[Pixel coordinate data for grounding]
---

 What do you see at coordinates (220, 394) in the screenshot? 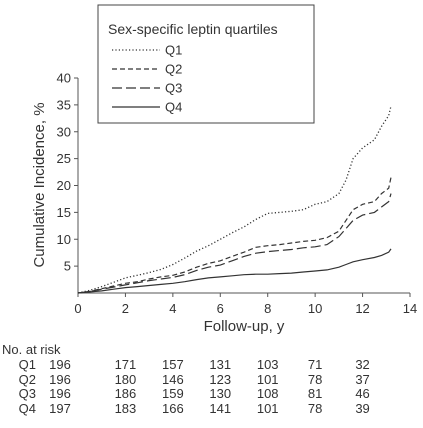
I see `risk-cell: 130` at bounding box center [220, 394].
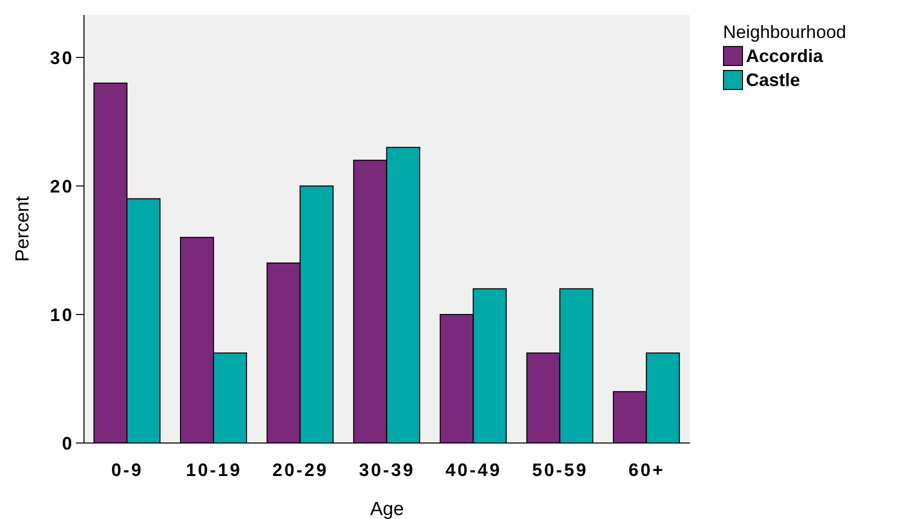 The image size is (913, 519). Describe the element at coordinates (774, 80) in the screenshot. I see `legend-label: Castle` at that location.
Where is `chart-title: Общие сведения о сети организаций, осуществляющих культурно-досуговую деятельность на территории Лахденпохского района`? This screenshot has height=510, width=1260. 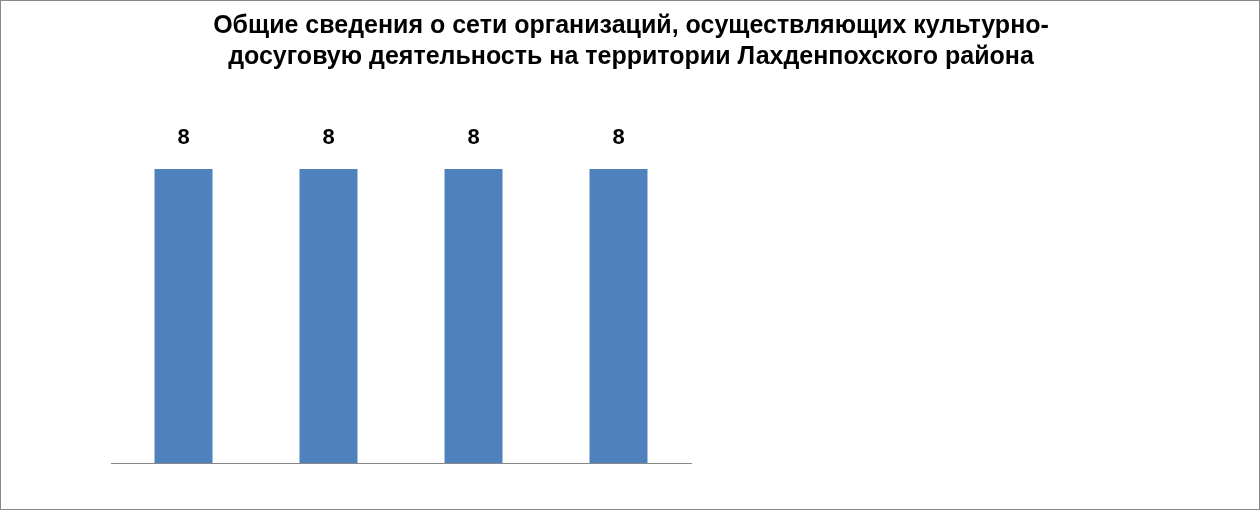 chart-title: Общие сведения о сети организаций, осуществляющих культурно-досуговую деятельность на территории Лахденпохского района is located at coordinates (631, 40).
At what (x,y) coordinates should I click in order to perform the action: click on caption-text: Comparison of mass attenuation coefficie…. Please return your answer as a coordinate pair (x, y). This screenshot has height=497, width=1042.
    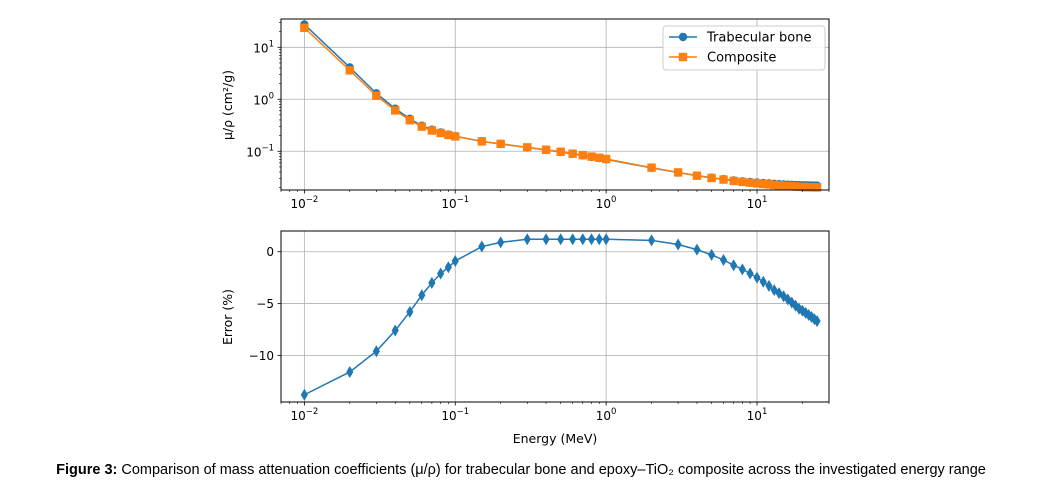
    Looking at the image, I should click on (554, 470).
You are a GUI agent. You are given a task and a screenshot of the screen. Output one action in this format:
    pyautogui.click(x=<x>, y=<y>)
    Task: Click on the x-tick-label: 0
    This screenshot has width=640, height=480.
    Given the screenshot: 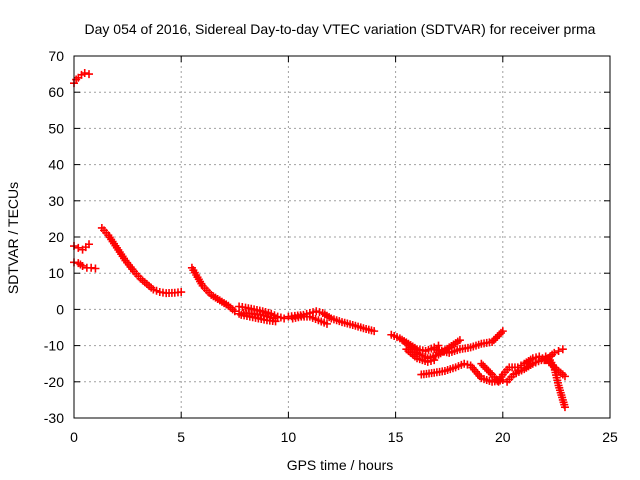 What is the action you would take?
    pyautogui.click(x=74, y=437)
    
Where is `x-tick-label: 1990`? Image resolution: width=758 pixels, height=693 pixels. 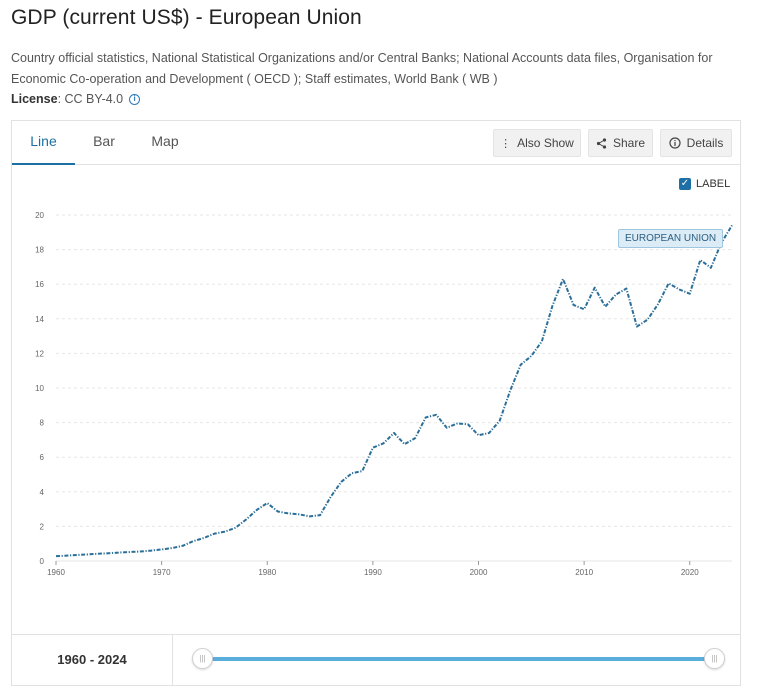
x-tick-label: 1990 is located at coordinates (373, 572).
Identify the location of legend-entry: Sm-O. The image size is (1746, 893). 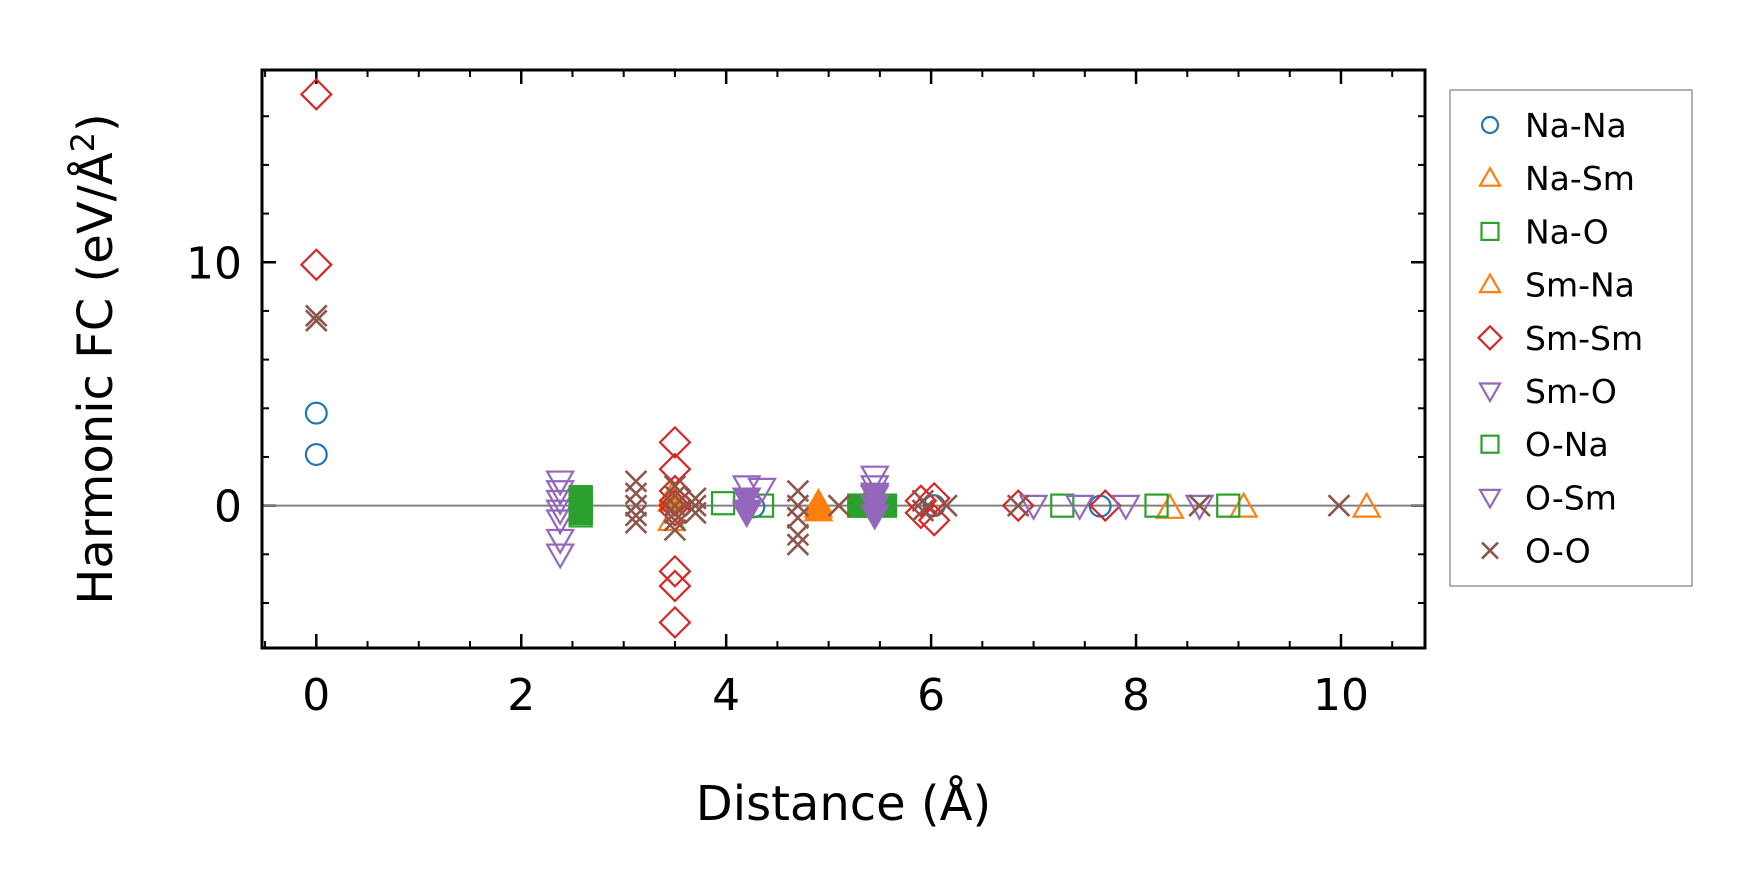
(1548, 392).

---

● **WHAT IS BEING ASKED**:
Transcribe the entries above word for word, from the line containing "pixels, height=693 pixels." through the end of the entries, both ends included, and leave the pictures out of your answer.

● **ANSWER FOR THIS EXERCISE**:
Where is `x-tick-label: 1990`? Image resolution: width=758 pixels, height=693 pixels. 
x-tick-label: 1990 is located at coordinates (373, 572).
Identify the location of legend-entry: Sm-O. The image size is (1746, 893). 
(1548, 392).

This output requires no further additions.